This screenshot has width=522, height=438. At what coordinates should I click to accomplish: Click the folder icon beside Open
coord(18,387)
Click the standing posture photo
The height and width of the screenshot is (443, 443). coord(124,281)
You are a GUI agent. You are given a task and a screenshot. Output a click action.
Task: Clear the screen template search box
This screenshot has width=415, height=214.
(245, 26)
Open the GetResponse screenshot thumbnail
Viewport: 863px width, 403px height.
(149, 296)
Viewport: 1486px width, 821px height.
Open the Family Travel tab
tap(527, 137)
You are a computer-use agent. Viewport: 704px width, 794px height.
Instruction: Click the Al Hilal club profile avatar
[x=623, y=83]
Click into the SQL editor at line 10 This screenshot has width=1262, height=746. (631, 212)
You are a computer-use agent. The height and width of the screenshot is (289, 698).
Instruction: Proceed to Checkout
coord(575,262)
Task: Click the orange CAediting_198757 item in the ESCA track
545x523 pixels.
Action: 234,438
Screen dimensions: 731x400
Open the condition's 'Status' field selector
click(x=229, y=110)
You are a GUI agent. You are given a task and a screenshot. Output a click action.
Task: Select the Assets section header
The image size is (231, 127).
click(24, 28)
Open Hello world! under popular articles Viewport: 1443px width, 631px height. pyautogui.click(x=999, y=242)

**What to work on:**
Retype the listing above without a single difference.

**Response area:**
This screenshot has width=522, height=438. At what coordinates should I click to accomplish: Click the folder icon beside Open
coord(18,387)
Click the standing posture photo
The height and width of the screenshot is (443, 443). coord(124,281)
You are a GUI agent. You are given a task and a screenshot. Output a click action.
Task: Clear the screen template search box
This screenshot has width=415, height=214.
(245, 26)
Open the GetResponse screenshot thumbnail
Viewport: 863px width, 403px height.
(149, 296)
Viewport: 1486px width, 821px height.
Open the Family Travel tab
tap(527, 137)
You are a computer-use agent. Viewport: 704px width, 794px height.
Instruction: Click the Al Hilal club profile avatar
[x=623, y=83]
Click into the SQL editor at line 10 This screenshot has width=1262, height=746. (631, 212)
You are a computer-use agent. The height and width of the screenshot is (289, 698).
Instruction: Proceed to Checkout
coord(575,262)
Task: Click the orange CAediting_198757 item in the ESCA track
545x523 pixels.
Action: 234,438
Screen dimensions: 731x400
Open the condition's 'Status' field selector
click(x=229, y=110)
You are a GUI agent. You are given a task and a screenshot. Output a click action.
Task: Select the Assets section header
The image size is (231, 127).
click(24, 28)
Open Hello world! under popular articles Viewport: 1443px width, 631px height. pyautogui.click(x=999, y=242)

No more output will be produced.